Over 650,000 copies of the report were sold – a very high number for a government document. Copies of the summary were given to men and women serving in the armed forces.

Beveridge’s recommendations for free medical treatment of every kind for everybody as well as social security benefits and state pension provision would ensure the ‘hungry thirties’ could not happen again. A great deal of health and social care had been provided by charities and religious organisations, particularly for those who could not pay for doctors. Beveridge took evidence from many of the people working for these organisations. He suggested that they could continue to work alongside new government bodies in continuing to provide care.

The ‘total war’ of the Second World War meant that people at home were affected by the conflict through evacuation, food rationing and war work. All social classes were affected by aerial bombing raids, though the homes of working class people – who tended to live nearer to industry or docks – were damaged more.

Public Opinion

Beveridge also received letters and poems of support from members of the public. Many were grateful that the report argued that the ‘hungry thirties’ of mass unemployment, means testing and divisions caused by poverty should not happen again. A survey carried out in early 1943 showed 86% of the public supported the report (British Institute of Public Opinion).
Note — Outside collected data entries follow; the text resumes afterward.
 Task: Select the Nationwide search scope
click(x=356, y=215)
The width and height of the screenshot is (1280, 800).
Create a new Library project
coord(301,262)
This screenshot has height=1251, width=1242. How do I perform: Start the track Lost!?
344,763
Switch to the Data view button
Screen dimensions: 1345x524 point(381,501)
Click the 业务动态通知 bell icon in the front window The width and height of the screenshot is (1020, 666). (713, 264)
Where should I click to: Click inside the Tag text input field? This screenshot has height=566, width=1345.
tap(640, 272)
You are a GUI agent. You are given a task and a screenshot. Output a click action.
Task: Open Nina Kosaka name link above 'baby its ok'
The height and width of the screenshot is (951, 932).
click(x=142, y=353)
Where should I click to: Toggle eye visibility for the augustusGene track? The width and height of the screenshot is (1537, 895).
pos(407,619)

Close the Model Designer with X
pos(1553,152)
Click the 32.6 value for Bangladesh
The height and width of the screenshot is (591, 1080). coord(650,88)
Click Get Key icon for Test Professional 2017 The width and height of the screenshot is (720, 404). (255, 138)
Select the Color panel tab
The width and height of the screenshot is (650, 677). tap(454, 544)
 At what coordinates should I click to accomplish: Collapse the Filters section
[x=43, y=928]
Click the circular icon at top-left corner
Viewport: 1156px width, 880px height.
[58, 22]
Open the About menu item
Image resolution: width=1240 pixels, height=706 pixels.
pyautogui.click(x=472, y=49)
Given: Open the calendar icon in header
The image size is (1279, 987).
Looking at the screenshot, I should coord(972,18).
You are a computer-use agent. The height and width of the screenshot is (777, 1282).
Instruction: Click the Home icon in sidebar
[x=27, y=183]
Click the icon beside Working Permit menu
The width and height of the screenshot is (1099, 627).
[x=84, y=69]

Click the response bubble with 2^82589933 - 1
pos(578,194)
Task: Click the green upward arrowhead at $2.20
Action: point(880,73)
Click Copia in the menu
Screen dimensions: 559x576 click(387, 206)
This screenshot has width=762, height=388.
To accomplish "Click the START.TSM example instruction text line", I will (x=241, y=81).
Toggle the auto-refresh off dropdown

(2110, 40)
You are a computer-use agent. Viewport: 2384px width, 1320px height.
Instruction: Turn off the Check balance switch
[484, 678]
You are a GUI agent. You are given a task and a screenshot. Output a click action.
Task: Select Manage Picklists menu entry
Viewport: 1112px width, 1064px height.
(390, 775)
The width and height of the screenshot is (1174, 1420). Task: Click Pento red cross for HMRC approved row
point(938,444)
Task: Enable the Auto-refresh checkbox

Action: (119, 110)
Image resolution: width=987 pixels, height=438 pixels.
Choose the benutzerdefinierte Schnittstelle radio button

Telegram from Buckingham Palace to Beveridge, December 1942
Telegram from Buckingham Palace to Beveridge, 1942

The telegram illustrates interest in the report, even from the royal family.

A poem ‘Memories of Sir William Beveridge’ was sent to William Beveridge by Albert E. Opie, an ‘Old Age Pensioner’, to wish him success. NB: The ‘Commons’ refers to MPs making the recommendations in the report law.

At last, there is A Saint on Earth. An angel he would be
if only he could have his Will
and make the Commons pass the Bill.

And to the Boys that’s gone to fight,
that they should see a shining light,
when Poverty and Want no more
shall ever reign on Britain’s Shores.

Beveridge as Communicator

Beveridge was a well-known academic and civil servant. He used popular methods of communicating, such as radio during the 1930s and knew influential people. A talk by Beveridge was broadcast by the BBC on the radio on 2 December 1942. This broadcast was translated into 22 different languages.

William Beveridge in front of a BBC camera, 1937
William Beveridge, 1937

In this radio broadcast, on the day the report is published, Beveridge explains his radical plans for economic and social reform in post-war Britain. He argued we need ‘the abolition of Want before the enjoyment of comfort’.

The report was used as propaganda as a promise of what was to come in peacetime. Free healthcare and a non means tested benefit system were reasons to fight for most people. It was circulated to troops and dropped in parts of occupied Europe.